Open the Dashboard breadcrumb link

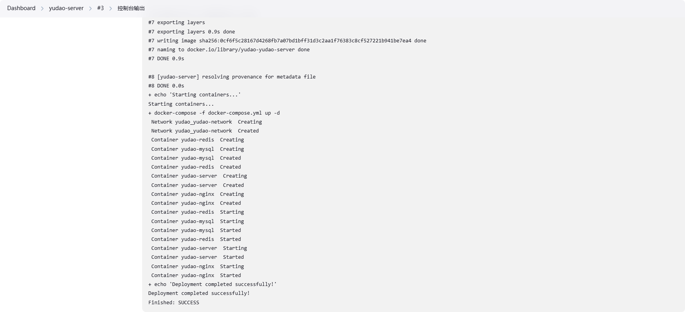(21, 8)
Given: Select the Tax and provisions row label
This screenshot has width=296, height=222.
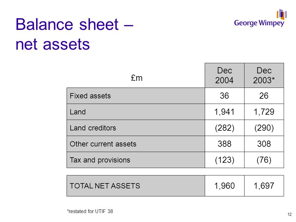Looking at the screenshot, I should (x=100, y=160).
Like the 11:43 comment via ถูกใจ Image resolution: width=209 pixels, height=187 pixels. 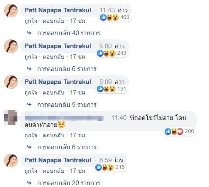31,21
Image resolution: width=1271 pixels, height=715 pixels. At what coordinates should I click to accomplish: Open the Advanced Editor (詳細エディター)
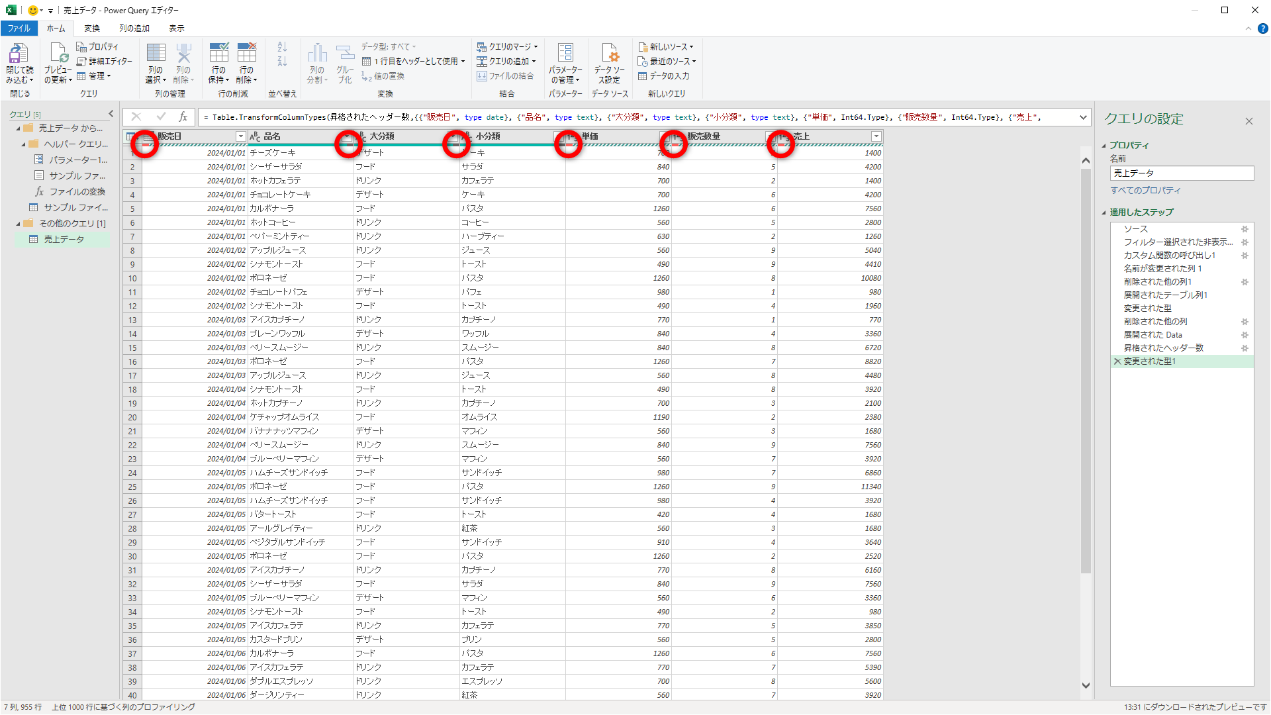click(x=105, y=62)
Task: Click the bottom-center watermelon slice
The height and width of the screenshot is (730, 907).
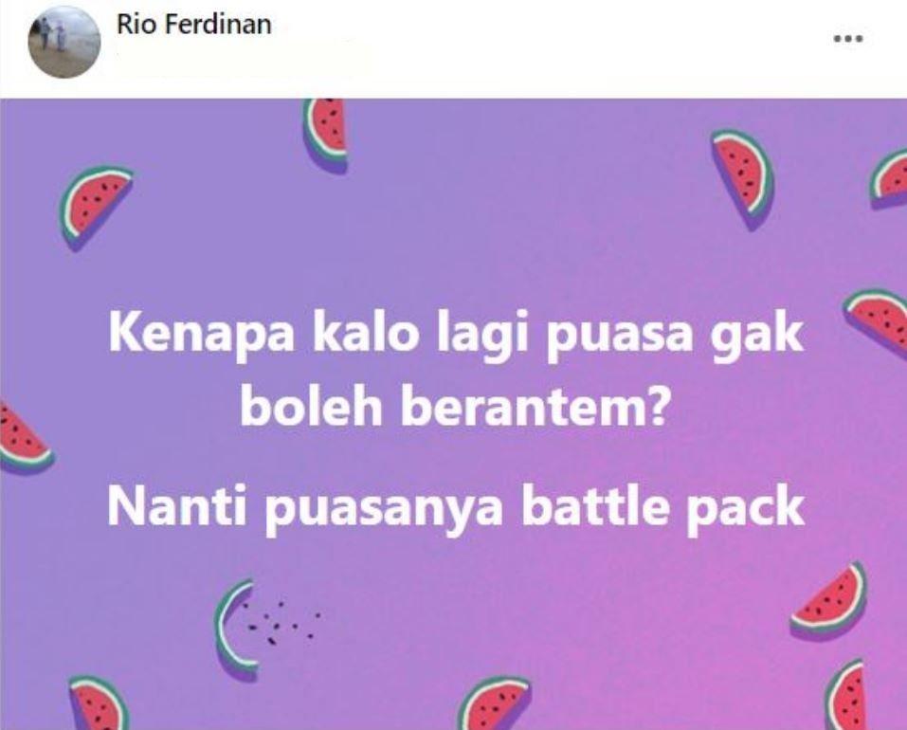Action: tap(494, 703)
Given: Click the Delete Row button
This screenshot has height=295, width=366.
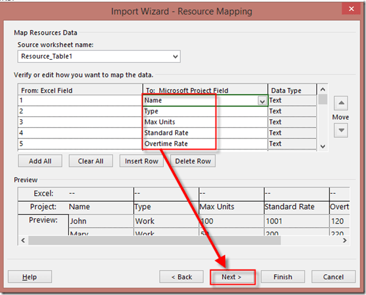Looking at the screenshot, I should 193,162.
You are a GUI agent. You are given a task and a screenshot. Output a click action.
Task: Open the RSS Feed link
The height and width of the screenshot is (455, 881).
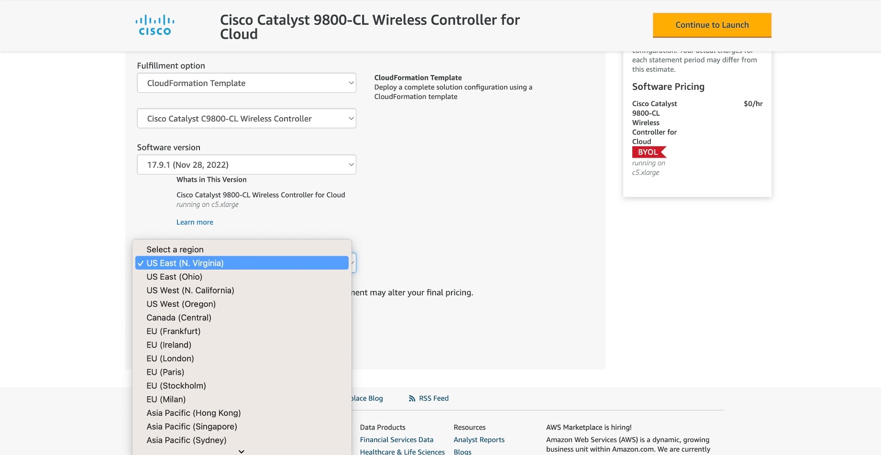(x=434, y=399)
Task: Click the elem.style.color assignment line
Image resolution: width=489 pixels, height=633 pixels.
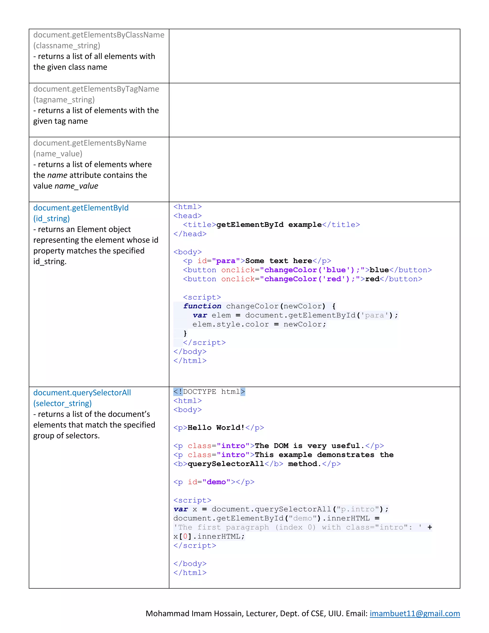Action: pos(259,324)
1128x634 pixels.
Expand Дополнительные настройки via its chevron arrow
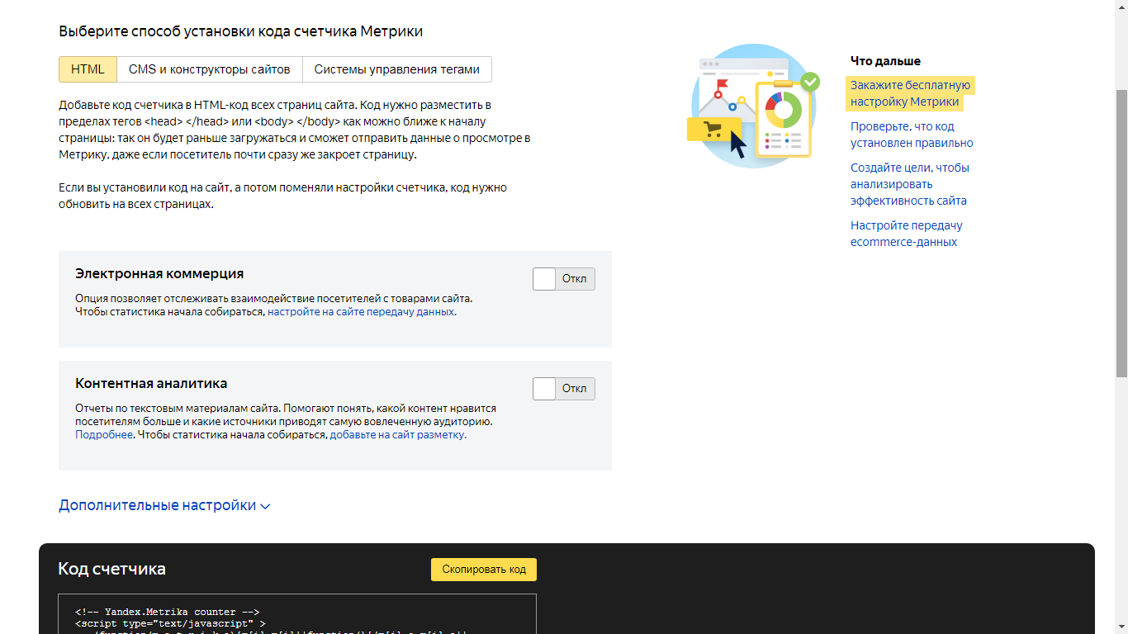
--- --- ---
Format the lines from the one containing "Task: Click the elem.style.color" through the last line above as a JSON list of strings, one string per line, skipping blank lines and leaving out the pictures.

- The answer
[
  "Task: Click the elem.style.color assignment line",
  "Image resolution: width=489 pixels, height=633 pixels.",
  "Action: pos(259,324)",
  "1128x634 pixels.",
  "Expand Дополнительные настройки via its chevron arrow"
]